Squared absolute value of x.
``````

itself says that it involves squaring.

a relatively obvious generalization of `abs2` to vectors.

“a” but not “the.” Some people might expect it to produce an elementwise `std` rather than a scalar:

``````julia> a = [SVector(1, 2), SVector(-3,4)]
2-element Array{SArray{Tuple{2},Int64,1,2},1}:
[1, 2]
[-3, 4]

julia> vec_std(a)
3.1622776601683795
``````

vs

``````julia> [std([1,-3]), std([2, 4])]
2-element Array{Float64,1}:
2.8284271247461903
1.4142135623730951
``````

That’s why I’d favor requiring users to be explicit about which sense of multiplication they want. Then `cov` could just go away because it’s the variance using the tensor product rather than hadamard or dot product.

2 Likes

My point is that the squaring of absolute value is not really constrained by the fact that

As for `std(Array{StaticVector})` - it is currently not very reliable anyway:

``````> a = reshape([SVector(1, 2), SVector(0, 1), SVector(1, 2), SVector(0, 1)], (2, 2))
2×2 Array{SArray{Tuple{2},Int64,1,2},2}:
[1, 2]  [1, 2]
[0, 1]  [0, 1]

> std(a[:])
2-element SArray{Tuple{2},Float64,1,2} with indices SOneTo(2):
0.5773502691896257
0.5773502691896257

> std(a, dims=1)
ERROR: MethodError: no method matching abs2(::SArray{Tuple{2},Int64,1,2})
``````

So I’m not sure this elementwise behaviour was intentional.
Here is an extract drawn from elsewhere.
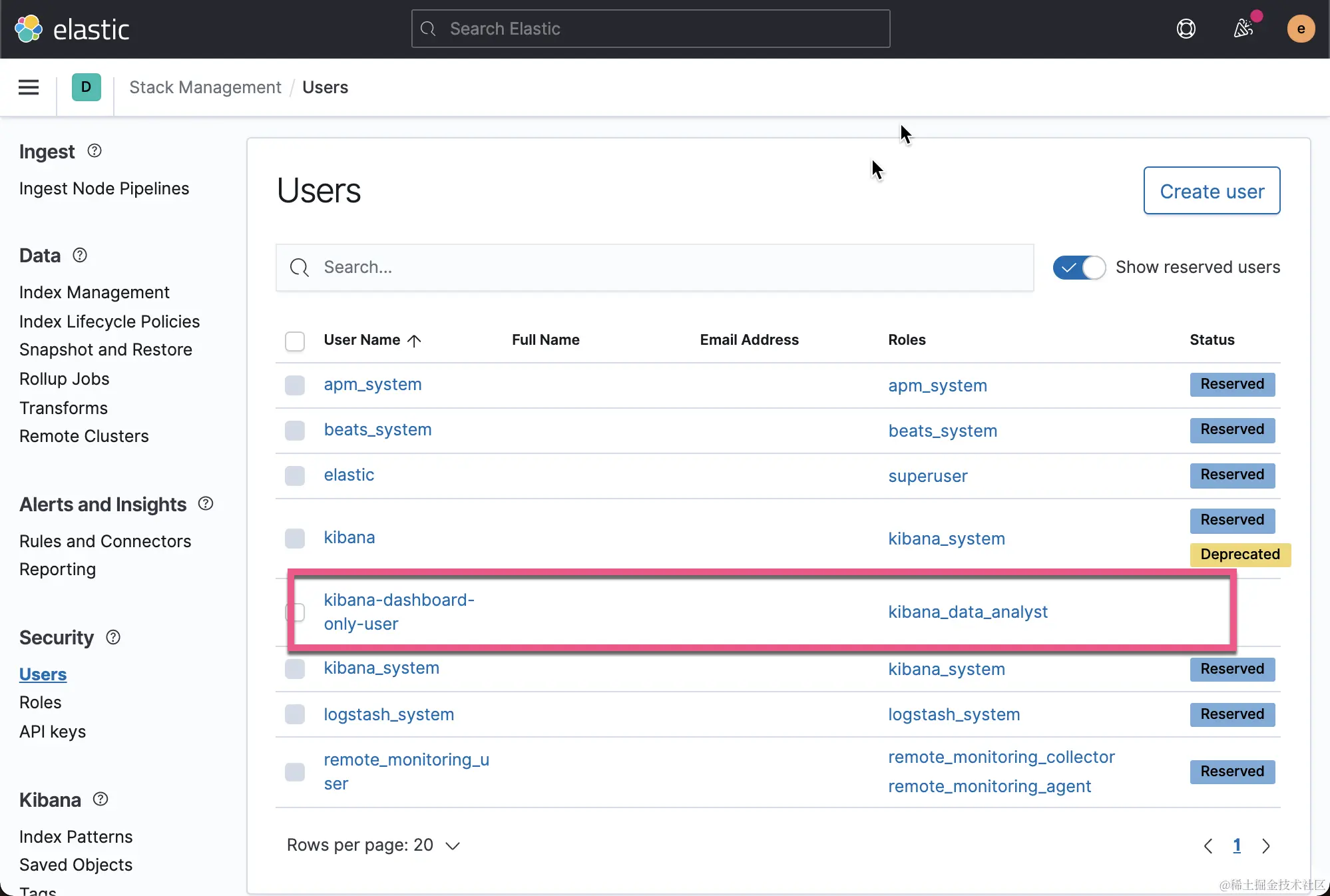The height and width of the screenshot is (896, 1330).
Task: Toggle Show reserved users switch
Action: pyautogui.click(x=1078, y=268)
So I’m not sure this elementwise behaviour was intentional.

I agree, and you’ll see the same point in that Statistics.jl issue I linked.

Indeed, I see - first time I probably just skipped the code in the first message there and jumped to reading the issue discussion Anyway, even if/when a generic function like the `var()` you propose is defined, common specific versions will still make sense. E.g., it’s less error-prone to use `std_vec(A)` instead of `std(A, op=dot)`, and `std_elemwise(A)` instead of `std(A, op=hadamard)`.